Project Details
- Project Name
- Cleveland Clinic Brunswick Family Health Center Emergency Department
- Location
- Ohio
- Architect
- Westlake Reed Leskosky
- Client/Owner
- Brunswick Family Health Center
- Project Types
- Healthcare
- Project Scope
- Addition/Expansion
- Size
- 22,500 sq. feet
- Year Completed
- 2014
- Awards
- 2015 AIA - National Awards
- Shared by
- Selin Ashaboglu
- Project Status
- Built
Project Description
FROM THE ARCHITECTS:
The Cleveland Clinic Brunswick Family Health Center Emergency Department is a two-story addition to the existing Brunswick Family Health Center and includes associated site improvements. While the existing Family Health Center continues to house a radiographic room, ultrasound rooms and MRI room, the first story of the addition, which is approximately 22,500 GSF, consists of an Emergency Department, Processing Lab and Imaging Center. The second story of the addition is approximately 17,000 GSF of shell space for a future fit-out. General planning considerations for the future second floor build-out will likely include examination rooms and offices. The roof of the addition includes a helistop with elevator access from the roof to the first floor. The project, which targets LEED for HC Silver certification, pairs environmentally sensitive, sustainable development with the needs of a world-class medical institution.
In plan, the addition connects with the existing construction at their corners.

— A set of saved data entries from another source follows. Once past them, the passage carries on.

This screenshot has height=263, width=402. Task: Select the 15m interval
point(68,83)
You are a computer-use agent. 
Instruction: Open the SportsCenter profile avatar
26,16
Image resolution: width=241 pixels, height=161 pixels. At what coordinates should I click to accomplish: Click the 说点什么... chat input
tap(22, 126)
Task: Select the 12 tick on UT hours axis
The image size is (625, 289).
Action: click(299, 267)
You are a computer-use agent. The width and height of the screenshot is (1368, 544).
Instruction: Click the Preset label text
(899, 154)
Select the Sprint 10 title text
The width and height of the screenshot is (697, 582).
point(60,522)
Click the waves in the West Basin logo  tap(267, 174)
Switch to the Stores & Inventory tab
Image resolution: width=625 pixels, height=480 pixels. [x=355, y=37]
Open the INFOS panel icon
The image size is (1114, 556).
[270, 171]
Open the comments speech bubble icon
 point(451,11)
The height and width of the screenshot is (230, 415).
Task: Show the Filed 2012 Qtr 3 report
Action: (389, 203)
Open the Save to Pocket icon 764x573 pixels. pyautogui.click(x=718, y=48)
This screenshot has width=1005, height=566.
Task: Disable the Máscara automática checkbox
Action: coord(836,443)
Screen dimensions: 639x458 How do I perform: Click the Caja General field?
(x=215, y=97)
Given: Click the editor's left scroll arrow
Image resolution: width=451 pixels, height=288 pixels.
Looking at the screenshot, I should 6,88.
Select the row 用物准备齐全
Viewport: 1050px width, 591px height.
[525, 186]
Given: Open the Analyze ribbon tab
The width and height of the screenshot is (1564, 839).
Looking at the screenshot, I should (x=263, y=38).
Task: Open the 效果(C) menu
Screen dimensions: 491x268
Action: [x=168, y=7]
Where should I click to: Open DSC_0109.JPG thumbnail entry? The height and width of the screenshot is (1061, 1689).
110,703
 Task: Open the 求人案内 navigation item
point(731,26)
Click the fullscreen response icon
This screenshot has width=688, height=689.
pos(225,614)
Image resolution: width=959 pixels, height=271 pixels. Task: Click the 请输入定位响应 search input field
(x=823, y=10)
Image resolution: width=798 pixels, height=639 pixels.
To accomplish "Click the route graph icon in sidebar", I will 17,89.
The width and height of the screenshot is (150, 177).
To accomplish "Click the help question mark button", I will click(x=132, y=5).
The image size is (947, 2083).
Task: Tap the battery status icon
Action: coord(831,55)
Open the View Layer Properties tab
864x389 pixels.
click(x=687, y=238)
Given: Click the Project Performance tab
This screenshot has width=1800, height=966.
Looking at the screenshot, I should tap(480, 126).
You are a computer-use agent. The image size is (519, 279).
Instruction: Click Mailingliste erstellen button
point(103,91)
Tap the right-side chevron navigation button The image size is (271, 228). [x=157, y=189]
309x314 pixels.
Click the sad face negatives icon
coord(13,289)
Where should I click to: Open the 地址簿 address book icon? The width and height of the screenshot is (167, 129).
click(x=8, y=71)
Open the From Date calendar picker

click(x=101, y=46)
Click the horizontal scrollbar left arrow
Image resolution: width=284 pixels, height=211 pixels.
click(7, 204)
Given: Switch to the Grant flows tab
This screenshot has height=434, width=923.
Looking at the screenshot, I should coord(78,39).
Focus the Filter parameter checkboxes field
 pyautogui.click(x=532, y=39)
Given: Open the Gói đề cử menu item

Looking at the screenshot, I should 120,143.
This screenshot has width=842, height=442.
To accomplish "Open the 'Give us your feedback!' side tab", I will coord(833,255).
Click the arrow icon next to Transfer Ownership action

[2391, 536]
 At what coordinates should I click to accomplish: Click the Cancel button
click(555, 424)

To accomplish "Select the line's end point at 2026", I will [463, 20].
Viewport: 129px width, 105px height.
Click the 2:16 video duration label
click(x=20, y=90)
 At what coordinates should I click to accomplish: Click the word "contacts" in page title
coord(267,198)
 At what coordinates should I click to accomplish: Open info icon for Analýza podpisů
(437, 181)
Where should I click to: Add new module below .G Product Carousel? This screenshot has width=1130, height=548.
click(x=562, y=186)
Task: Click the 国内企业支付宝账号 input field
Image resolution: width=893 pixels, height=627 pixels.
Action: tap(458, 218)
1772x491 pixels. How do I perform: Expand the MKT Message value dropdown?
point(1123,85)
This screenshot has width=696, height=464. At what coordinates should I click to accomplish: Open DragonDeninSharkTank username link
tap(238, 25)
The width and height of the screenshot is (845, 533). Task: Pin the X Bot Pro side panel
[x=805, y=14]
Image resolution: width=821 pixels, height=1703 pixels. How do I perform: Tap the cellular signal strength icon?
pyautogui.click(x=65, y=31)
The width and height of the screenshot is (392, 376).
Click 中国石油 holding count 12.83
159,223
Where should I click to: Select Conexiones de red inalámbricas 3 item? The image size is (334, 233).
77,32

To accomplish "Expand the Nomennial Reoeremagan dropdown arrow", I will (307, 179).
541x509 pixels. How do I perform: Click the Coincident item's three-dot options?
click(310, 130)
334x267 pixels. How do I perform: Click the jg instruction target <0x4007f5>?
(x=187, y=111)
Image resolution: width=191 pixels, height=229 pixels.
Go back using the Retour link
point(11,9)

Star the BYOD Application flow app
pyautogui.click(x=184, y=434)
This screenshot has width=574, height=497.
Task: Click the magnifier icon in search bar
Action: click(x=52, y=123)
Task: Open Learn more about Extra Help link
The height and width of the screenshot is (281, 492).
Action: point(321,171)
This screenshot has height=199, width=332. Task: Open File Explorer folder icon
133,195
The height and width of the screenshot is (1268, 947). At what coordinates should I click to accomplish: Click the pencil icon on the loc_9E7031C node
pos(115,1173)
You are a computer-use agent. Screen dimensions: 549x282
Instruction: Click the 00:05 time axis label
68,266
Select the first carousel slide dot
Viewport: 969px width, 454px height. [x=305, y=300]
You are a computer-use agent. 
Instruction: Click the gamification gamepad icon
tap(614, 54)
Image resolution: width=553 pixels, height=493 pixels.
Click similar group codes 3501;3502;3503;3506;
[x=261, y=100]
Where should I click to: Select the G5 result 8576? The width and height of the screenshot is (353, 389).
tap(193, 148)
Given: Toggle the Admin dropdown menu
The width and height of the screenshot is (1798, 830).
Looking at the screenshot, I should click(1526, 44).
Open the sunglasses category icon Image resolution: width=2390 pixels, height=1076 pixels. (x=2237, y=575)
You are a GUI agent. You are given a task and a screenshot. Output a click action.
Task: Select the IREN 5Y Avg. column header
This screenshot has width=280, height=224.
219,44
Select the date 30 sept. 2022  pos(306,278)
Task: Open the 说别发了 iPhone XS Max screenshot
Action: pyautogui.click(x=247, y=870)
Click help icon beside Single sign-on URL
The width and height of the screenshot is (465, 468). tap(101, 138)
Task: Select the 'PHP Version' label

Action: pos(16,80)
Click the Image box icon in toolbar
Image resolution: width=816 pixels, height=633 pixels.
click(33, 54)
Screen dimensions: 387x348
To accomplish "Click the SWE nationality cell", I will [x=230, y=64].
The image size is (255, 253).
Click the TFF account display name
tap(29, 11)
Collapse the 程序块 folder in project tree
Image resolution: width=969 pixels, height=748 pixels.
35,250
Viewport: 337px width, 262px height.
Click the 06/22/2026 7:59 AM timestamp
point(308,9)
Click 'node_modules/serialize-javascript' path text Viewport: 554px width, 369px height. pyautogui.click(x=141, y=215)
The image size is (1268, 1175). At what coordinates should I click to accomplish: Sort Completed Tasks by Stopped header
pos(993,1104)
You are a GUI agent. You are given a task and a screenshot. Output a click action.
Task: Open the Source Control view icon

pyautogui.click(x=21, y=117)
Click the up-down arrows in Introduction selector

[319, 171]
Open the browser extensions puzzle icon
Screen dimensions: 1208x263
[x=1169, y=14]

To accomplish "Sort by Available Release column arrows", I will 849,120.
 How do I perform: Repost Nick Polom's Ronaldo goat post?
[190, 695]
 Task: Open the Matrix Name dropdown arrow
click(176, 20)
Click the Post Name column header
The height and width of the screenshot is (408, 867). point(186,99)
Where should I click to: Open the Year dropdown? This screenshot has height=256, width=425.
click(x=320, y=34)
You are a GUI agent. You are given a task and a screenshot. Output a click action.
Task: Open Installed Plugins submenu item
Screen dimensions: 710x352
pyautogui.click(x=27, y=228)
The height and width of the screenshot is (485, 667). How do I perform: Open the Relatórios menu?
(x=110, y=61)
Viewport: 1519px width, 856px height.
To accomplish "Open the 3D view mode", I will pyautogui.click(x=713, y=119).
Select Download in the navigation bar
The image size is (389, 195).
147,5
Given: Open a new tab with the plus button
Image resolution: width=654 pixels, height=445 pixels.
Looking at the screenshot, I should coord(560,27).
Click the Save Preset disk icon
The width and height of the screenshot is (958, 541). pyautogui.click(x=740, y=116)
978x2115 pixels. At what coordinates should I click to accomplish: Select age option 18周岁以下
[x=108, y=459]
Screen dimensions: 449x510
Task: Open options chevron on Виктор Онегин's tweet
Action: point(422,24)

This arrangement creates a continuity of the internal circulation present in the original facility, preserves the windows of the existing family health center, and minimized disruption of operations in the occupied building during construction. The resultant space created by the arrangement perfectly accommodates the public drop off and parking for the new emergency department.
The new facility echoes the palette and materials of the existing health center but creates a subtle point of departure in the modularity of both the opaque and transparent portions of the enclosure screen. This soft differentiation ensures a compatibility and homogenous expression between existing and new construction, but provides a readable distinction, announcing to visitors that they are functionally different structures. The ample, north east facing, floor-to-floor glazing on the primary street façade allows visibility to visitors of the waiting areas within; this is intended to promote ease of wayfinding and also to alleviate anxiety in visitors by means of exposure to light and activity within the building envelope.
The aesthetic approach is a departure from current trends of design in the creation of a healing environment. Rather than depend on decorative motifs, the chromatically and texturally Spartan expression is intended to act as a canvas and frame for the natural environment. Views to a tranquil and seasonally changing landscape are leveraged in lieu of applied decorative elements. The exterior adsorbs and plays back the daily and seasonally changing qualities of light so common to northeast Ohio, both in terms of shadow and color temperature. The chameleon-like attributes result in a facility that is always in a state of dynamic transformation in an effort to avoid the static and repetitive experience that can be associated with institutionalism. Within the facility, a disciplined approach has been taken to account for and accommodate all of the fixtures and equipment that are inherent in a medical facility to create an environment of visual and sonic tranquility. All of these considerations, combined with carefully chosen and placed art, are engineered to create an experience that is serene and well mannered, a contemplative environment promoting healing and well being for staff and visitors alike.